Q: “Do you sequence the vaccine first and then the route of administration? What order should be followed?”
A: Regrettably, there isn’t a specific guideline that answers this question and there isn’t anything in the CPT Manual that tells you how to list them in a particular order. Usually, you’ll discover answers when you start asking insurance carriers for their guidelines. For example, Medicare will state to “List them in RVU order.” RVU – Relative Value Units, usually corresponds to dollar value. You would list the most expensive one first and work your way down price-wise.
There is a Work RVU Calculator located on the AAPC website.
The work RVU calculator provides a quick analysis of work relative value units associated with CPT and HCPCS Level II codes. By entering the appropriate code and number of units associated with it, you will receive the total work RVUs and individual work RVU value for that code. The RVU calculation results are based on the values supplied by CMS in the 2021 National Physician Fee Schedule Relative Value File.

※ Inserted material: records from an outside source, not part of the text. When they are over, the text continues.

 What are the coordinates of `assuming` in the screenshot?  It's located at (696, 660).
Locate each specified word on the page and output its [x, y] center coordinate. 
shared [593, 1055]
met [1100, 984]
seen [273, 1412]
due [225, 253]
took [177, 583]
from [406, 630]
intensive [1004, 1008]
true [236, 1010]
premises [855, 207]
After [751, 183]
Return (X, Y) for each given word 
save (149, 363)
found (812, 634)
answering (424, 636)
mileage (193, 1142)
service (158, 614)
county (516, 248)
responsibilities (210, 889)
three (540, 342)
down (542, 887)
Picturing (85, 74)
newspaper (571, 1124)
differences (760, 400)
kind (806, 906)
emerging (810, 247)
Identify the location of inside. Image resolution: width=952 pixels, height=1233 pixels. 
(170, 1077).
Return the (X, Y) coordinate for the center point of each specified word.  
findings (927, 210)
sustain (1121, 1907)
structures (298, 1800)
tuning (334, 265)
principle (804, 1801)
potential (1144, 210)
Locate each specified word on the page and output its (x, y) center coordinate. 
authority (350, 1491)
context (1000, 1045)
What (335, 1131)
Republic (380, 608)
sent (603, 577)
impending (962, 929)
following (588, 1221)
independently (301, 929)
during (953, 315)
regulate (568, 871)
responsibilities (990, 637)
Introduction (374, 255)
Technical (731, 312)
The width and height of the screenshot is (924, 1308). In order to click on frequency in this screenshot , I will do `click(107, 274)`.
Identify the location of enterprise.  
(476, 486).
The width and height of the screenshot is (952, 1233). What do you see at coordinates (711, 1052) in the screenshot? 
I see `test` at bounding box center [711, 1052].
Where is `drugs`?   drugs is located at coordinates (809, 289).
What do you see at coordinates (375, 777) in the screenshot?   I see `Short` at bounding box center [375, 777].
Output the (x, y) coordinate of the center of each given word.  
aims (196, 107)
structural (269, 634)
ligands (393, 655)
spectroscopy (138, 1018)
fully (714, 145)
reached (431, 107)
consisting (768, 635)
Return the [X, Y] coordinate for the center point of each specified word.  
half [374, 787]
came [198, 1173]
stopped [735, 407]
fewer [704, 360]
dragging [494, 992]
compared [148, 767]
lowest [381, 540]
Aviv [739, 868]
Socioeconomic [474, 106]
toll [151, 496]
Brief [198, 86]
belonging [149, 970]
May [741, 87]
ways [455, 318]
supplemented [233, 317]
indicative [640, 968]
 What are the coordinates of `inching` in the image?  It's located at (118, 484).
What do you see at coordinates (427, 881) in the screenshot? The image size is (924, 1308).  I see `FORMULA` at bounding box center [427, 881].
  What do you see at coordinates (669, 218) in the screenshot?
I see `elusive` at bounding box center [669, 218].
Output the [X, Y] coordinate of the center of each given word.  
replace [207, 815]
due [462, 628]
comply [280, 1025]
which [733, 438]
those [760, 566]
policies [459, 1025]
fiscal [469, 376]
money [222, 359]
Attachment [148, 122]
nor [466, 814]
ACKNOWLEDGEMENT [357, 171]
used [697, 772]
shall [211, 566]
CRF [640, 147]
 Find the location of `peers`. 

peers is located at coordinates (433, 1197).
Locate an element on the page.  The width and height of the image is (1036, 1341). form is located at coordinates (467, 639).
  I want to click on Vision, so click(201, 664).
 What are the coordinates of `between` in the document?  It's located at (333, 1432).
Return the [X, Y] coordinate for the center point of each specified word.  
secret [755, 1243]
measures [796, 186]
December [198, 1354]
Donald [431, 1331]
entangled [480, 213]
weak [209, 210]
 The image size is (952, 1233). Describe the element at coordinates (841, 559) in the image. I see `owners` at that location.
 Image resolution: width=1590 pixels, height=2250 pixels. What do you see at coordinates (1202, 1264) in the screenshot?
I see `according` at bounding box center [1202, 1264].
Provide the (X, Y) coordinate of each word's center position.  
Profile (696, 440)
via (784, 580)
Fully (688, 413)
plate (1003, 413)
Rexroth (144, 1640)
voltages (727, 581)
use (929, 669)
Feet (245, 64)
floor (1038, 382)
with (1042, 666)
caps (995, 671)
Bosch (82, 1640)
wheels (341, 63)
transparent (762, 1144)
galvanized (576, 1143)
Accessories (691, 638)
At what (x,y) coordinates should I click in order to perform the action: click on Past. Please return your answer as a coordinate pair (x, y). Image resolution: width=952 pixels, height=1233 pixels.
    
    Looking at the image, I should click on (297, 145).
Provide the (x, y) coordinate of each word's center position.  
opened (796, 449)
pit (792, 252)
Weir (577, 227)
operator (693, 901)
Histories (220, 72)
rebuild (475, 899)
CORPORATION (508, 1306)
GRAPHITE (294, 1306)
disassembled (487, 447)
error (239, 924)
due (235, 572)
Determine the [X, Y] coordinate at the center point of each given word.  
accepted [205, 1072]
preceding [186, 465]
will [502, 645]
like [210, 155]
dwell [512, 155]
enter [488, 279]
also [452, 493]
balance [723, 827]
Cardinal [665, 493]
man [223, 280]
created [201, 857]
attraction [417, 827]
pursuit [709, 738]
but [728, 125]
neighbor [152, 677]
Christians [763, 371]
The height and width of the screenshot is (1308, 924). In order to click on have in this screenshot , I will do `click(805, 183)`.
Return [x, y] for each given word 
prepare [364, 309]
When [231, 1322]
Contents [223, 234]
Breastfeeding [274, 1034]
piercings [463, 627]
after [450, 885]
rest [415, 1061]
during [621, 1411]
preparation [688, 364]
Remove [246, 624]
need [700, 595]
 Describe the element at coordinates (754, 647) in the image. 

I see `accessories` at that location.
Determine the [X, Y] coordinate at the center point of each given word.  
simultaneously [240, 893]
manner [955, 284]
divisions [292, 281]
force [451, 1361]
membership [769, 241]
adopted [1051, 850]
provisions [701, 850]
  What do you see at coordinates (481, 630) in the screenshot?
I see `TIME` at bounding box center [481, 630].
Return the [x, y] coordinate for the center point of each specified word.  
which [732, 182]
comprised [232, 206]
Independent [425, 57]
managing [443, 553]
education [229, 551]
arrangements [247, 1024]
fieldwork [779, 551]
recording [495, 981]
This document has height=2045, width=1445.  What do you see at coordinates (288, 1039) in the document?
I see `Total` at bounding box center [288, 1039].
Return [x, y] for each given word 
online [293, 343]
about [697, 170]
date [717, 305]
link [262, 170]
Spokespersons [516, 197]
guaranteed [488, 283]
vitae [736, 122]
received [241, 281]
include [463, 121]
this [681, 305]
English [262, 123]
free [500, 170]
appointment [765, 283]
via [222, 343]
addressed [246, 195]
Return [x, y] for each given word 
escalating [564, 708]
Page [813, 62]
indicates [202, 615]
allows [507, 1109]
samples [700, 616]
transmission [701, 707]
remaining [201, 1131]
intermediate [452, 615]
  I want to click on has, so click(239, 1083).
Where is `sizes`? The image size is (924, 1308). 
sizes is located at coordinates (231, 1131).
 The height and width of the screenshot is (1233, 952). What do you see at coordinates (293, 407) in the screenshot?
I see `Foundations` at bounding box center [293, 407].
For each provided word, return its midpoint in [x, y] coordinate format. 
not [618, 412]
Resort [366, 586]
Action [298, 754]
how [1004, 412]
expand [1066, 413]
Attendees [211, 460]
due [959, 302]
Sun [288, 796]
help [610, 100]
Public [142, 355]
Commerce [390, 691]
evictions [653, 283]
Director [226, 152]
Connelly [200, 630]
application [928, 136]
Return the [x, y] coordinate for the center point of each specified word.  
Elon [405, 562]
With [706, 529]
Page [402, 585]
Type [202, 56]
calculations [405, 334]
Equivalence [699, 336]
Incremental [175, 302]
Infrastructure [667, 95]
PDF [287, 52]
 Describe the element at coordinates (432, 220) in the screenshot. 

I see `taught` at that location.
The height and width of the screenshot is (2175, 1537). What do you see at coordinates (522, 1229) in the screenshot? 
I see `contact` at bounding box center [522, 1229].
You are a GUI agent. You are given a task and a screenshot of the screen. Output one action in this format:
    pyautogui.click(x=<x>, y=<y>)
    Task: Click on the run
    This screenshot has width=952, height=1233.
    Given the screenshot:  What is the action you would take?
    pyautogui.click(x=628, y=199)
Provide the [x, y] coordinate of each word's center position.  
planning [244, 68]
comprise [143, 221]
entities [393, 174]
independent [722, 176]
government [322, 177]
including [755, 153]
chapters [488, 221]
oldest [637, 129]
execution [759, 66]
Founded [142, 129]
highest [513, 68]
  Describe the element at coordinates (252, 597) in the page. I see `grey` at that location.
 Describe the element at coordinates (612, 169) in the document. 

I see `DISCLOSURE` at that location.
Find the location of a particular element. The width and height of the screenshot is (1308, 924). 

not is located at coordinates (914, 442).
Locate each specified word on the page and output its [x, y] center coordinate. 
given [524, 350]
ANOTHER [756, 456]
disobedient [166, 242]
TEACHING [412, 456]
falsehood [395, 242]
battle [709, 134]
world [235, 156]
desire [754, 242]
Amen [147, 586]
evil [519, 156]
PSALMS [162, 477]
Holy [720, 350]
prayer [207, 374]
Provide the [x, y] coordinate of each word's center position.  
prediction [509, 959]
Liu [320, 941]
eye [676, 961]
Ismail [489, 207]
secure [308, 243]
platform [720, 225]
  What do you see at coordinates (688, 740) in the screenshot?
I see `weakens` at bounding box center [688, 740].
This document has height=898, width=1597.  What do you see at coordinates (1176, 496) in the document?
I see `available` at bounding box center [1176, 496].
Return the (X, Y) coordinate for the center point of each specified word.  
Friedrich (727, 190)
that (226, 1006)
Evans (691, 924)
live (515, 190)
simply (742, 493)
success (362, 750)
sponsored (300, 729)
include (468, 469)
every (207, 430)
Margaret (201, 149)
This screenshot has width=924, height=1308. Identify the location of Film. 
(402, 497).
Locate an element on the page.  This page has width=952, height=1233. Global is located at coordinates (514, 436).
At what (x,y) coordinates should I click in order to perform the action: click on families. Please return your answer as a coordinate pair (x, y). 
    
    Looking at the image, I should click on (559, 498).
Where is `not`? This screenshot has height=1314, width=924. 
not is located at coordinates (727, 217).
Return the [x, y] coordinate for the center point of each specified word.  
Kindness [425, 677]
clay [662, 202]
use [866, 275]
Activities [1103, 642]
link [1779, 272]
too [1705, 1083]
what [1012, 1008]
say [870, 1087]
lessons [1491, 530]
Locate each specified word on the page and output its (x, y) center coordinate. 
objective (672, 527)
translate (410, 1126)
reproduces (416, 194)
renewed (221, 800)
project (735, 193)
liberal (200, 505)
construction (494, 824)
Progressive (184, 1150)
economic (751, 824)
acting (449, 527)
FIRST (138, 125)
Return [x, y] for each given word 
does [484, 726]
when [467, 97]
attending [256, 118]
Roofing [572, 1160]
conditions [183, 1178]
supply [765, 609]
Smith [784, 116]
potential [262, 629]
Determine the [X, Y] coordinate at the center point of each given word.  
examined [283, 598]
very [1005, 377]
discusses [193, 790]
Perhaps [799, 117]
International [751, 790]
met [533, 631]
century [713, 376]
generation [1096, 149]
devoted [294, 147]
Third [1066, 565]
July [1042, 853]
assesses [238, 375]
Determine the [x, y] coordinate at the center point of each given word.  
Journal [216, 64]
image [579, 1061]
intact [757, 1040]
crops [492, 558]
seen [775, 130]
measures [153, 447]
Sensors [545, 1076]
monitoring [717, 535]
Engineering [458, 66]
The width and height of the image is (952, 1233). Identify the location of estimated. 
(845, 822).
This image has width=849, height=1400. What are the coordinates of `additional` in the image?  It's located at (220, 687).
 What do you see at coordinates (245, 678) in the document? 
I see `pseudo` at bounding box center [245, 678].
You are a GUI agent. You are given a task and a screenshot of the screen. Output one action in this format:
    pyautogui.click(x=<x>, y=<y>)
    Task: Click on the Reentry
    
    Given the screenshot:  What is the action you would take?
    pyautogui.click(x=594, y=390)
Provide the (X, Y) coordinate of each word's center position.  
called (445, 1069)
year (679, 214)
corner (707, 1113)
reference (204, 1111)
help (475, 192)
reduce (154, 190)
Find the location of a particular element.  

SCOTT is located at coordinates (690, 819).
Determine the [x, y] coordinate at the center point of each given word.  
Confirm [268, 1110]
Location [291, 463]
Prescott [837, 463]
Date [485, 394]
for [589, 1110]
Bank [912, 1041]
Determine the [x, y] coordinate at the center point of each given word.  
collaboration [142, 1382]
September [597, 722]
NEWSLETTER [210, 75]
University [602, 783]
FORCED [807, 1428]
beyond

In most clinics, they code the product, the actual toxin that they’re injecting. That sounds harmful to call it a toxin, but it’s a toxoid. The Tdap, DTaP, Hib, IPV – whatever the substance is that they’re injecting, that’s usually more expensive than the actual needle stick. List those first and list them in order (RVU order or dollar-value order) and then, list the administration codes.
Vaccine administration is listed in Appendix Q, with their associated vaccine code descriptors, vaccine administration codes, vaccine manufacturer, vaccine name, National Drug Code, Labeler Product ID, and the interval between doses.
When you’re listing your administration codes, the important thing to remember is that you only get to code one initial administration code. For example, let’s consider a situation where a child comes in for vaccines in late fall and the office decides they will also be giving the child a nasal flu vaccine. In this case, whichever one they administer first is what you’re going to use as your initial administration code.
If a significant separately identifiable evaluation and management service (eg, new or established patient office or other outpatient services, office or other outpatient consultations, emergency department services, preventive medicine services) are performed, the appropriate E/M service code should be reported in addition to the vaccine and toxoid administration codes.
Even if several vaccines are administered using different routes, you only have one initial. You can only do one thing first, so make sure you’re only reporting one initial code. There isn’t any specific guideline saying that one code goes first before the other code.